Bishop Steiner, on 23 October 2013 - 07:35 AM, said:
i ain't a coder, but I would have to assume, more detail, polygons, etc, more graphic load? Since half the community cannot run this thing reliably in low, I would think even more graphic load to be...not good? I mean, yeah, bad engine for this game, and maybe the devs are approaching it wrong in their attempts to get more out of it, all I know is while I run the game fine, it's the only thing I run that forces me to use extra cooling on my desktop.
I don't have any space-machine, either.
However, there are some nonsense philosophies they are employing.
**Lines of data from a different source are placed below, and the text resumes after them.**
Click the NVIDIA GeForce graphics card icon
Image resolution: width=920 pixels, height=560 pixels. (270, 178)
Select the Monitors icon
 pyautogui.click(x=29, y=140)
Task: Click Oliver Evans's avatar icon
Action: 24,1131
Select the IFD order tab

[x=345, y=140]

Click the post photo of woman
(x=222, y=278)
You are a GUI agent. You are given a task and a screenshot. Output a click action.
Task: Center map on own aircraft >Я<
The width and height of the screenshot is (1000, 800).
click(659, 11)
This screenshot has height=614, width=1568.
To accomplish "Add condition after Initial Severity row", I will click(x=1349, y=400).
For instance, the forced film grain effect and unchangeable FOV (I mean, have you ever met a competent person that hasn't changed that thing already?), or the lower standard for maximum textures.
For instance, the lower standard of textures doesn't make sense for the following reasons:
1. It's not an effect that creates any kind of gap between those who can run it and those who can't (which is the only reason you'd ever want to lower the maximum details).
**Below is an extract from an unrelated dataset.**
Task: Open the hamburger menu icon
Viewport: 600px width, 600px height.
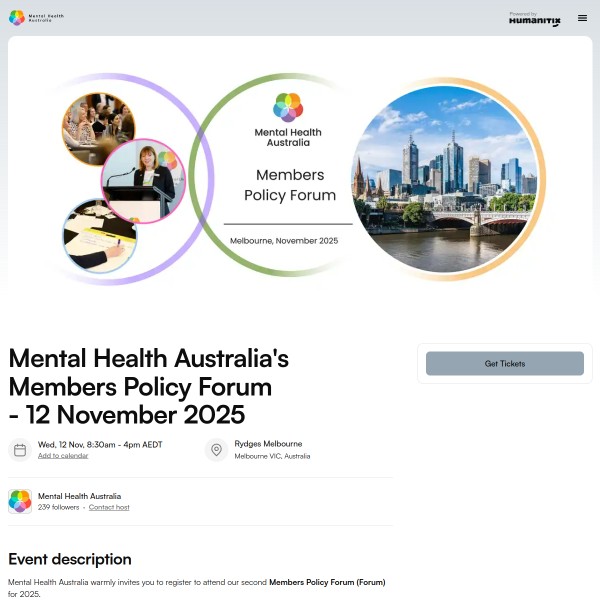Action: tap(582, 18)
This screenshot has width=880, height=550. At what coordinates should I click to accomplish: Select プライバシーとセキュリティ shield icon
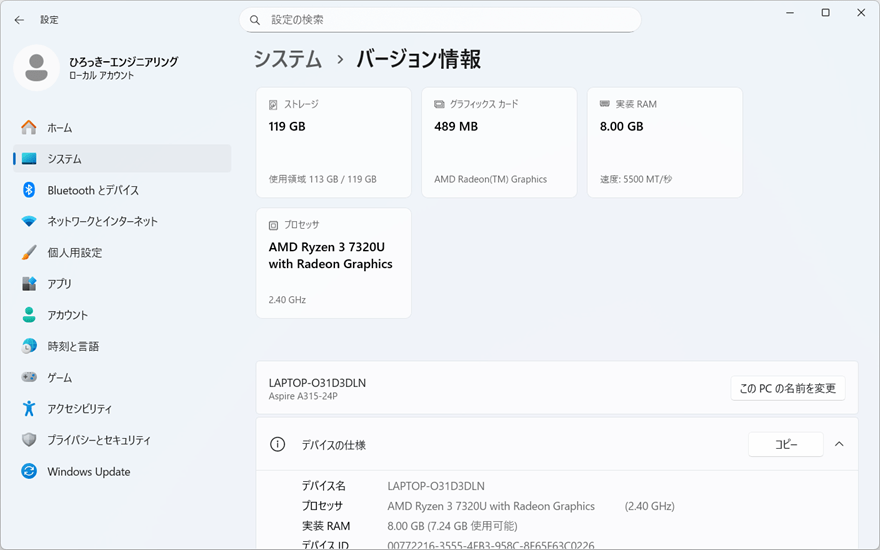(29, 440)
2. When creating textures, you create them in native resolution and only down-scale it for the lower settings. There is zero reason not to leave the native textures in the game.
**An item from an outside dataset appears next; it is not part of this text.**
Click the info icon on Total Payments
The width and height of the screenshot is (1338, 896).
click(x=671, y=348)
3. Texture quality is a setting that is affected by 2 parts of hardware... memory and graphic's card texel fill rate. Any machine capable of launching MW:O definitely does have a big enough texel fill rate and as far as memory is concerned, we're looking at the same deal (1GB mem for card and 4GB RAM is totally enough... we're talking sub-standard in today's day and age).
4. It adds more work to the developers (removing those native textures from the build that is shared with people) and makes the game look ugly no matter how perfect your camera work is. Even in promotional shots, they're resorting to textures that are... well, you've seen those promotional pictures and sure enough could make a really easy comparison with any game released today not running on a toaster.
As far as higher fidelity goes, yes, it does add more load on the hardware. However, it only does so on hardware that enables it, I really don't think half the playerbase is running on notebooks from work. and the simply rule of basic fidelity applies (that is, the game only has the right to run worse than the one that came before it if it looks considerable better... same hardware should provide the same kind of graphical fidelity, unless we're talking about special edge-cases [games that employ massive number of simulations, like Kerbal Space Program, where the lower graphical fidelity is completely justified, or Planetside 2, where the scale of the game lends itself to higher requirements and lower overall fidelity than, let's say, BF4] and if it's not, we're talking about bad optimisation and coding in general).